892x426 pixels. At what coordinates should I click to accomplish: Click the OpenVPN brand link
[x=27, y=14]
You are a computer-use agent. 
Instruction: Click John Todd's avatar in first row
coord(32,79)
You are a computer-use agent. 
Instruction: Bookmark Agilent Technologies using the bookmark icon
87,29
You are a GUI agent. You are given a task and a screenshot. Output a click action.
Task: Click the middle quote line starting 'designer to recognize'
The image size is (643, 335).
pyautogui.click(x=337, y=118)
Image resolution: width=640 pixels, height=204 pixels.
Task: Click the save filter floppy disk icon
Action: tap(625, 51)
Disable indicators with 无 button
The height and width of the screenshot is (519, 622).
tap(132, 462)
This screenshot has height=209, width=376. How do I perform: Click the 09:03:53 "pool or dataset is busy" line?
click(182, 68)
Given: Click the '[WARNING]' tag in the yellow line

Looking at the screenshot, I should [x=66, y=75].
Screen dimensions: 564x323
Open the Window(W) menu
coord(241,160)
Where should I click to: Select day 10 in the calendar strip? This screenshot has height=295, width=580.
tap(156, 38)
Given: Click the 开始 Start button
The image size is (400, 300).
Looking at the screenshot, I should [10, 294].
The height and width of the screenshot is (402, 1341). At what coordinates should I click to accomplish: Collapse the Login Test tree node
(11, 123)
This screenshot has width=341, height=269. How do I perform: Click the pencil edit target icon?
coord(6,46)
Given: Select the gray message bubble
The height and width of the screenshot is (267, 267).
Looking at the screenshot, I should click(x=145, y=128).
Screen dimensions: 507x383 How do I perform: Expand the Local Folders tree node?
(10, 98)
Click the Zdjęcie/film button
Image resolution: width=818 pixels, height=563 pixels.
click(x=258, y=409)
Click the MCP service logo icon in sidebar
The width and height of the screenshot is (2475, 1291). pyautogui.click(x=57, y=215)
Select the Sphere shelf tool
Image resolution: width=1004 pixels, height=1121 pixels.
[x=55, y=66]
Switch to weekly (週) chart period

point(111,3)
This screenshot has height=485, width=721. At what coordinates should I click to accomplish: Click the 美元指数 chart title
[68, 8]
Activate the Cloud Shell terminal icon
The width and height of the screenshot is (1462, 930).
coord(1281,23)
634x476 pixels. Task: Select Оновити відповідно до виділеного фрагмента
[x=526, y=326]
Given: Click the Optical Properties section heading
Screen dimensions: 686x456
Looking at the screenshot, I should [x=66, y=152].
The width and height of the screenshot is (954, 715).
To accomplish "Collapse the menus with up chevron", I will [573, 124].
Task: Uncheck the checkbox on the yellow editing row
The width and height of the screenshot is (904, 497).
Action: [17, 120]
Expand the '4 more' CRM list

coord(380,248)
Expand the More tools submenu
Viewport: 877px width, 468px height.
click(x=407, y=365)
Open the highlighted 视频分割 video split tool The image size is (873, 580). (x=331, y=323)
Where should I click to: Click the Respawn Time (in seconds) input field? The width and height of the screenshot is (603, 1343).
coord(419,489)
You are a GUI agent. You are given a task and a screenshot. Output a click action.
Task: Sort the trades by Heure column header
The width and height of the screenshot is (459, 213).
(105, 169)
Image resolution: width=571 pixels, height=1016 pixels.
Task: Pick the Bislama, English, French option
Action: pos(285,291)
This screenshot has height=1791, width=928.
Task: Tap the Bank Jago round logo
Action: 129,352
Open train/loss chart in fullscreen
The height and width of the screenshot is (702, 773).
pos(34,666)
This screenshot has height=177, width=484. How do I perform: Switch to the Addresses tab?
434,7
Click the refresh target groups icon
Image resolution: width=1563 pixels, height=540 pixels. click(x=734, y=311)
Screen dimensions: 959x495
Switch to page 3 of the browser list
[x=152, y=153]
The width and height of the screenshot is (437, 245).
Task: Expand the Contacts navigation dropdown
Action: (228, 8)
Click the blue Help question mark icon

+--

→ TASK INSTRUCTIONS:
Using the entries above, find all lines with "button". Copy them.

→ EXERCISE RESULT:
Disable indicators with 无 button
Given: Click the 开始 Start button
Click the Zdjęcie/film button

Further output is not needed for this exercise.